Apart from the pictures, every part of the records below gets retyped exactly.

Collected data

******************************

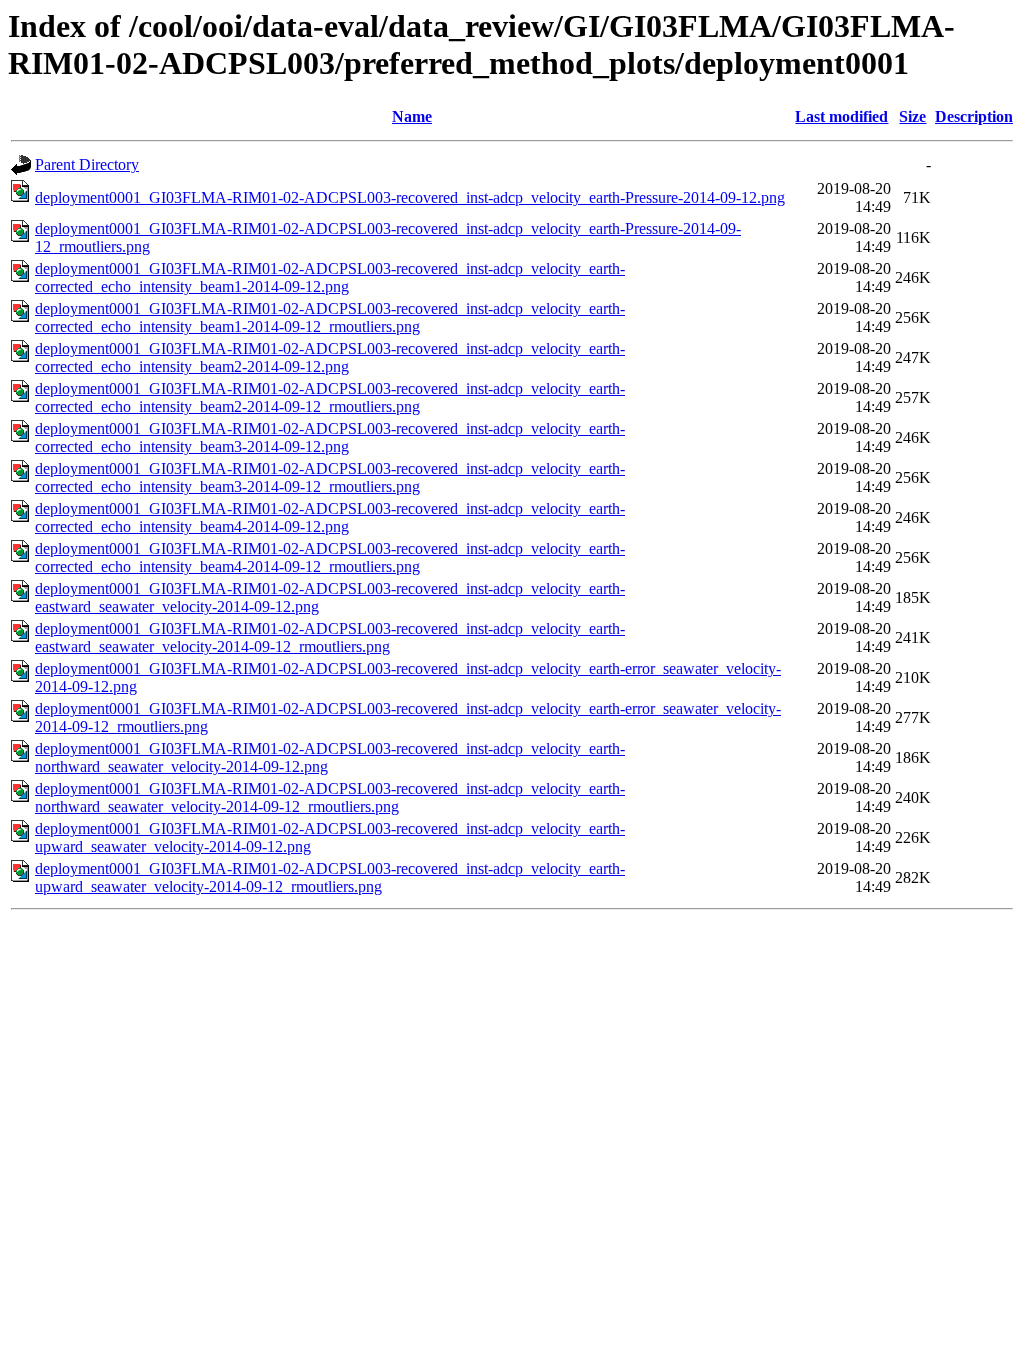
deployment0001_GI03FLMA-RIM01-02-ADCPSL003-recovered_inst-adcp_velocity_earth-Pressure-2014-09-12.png (410, 197)
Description (974, 116)
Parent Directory (87, 164)
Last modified (841, 116)
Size (912, 116)
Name (412, 116)
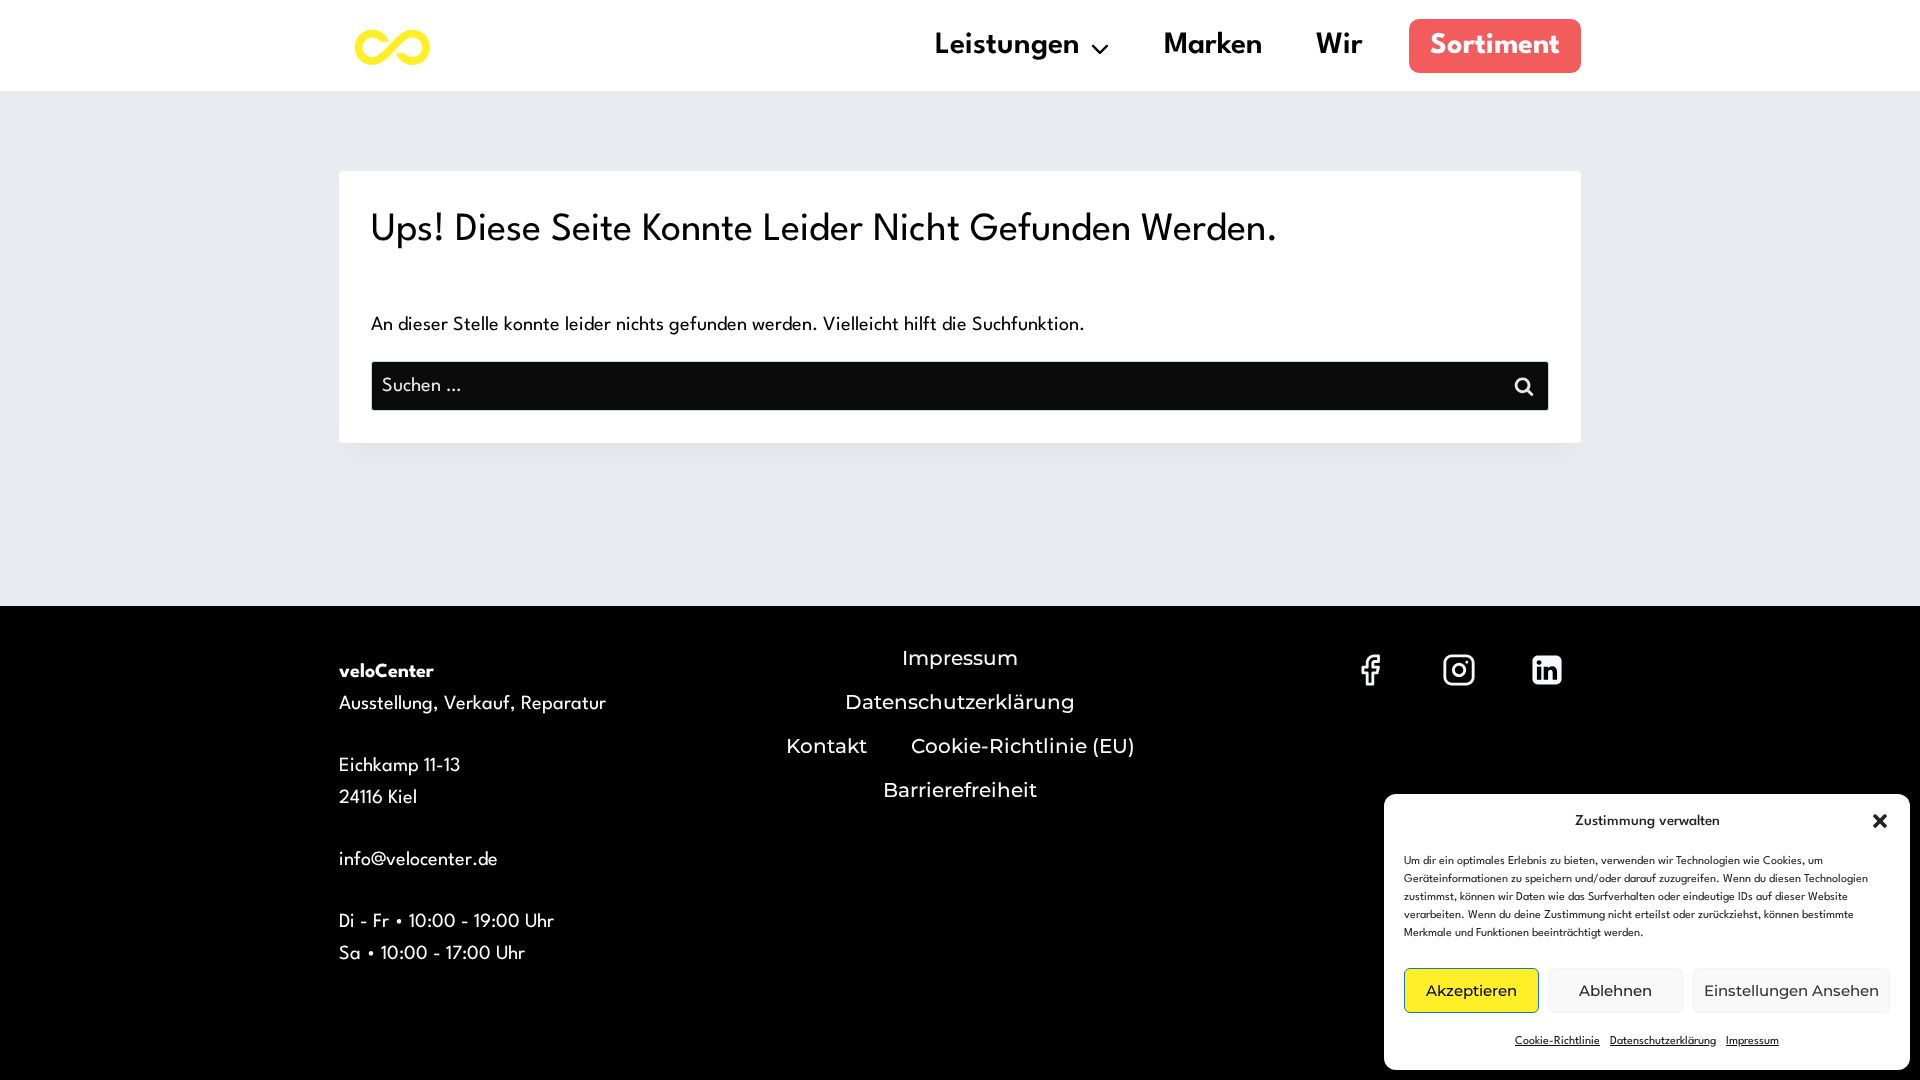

******************************

■ Output of the task
deployment0001_GI03FLMA-RIM01-02-ADCPSL003-recovered_inst-adcp_velocity_earth-Pressure-2014-09-12.png (410, 197)
Description (974, 116)
Parent Directory (87, 164)
Last modified (841, 116)
Size (912, 116)
Name (412, 116)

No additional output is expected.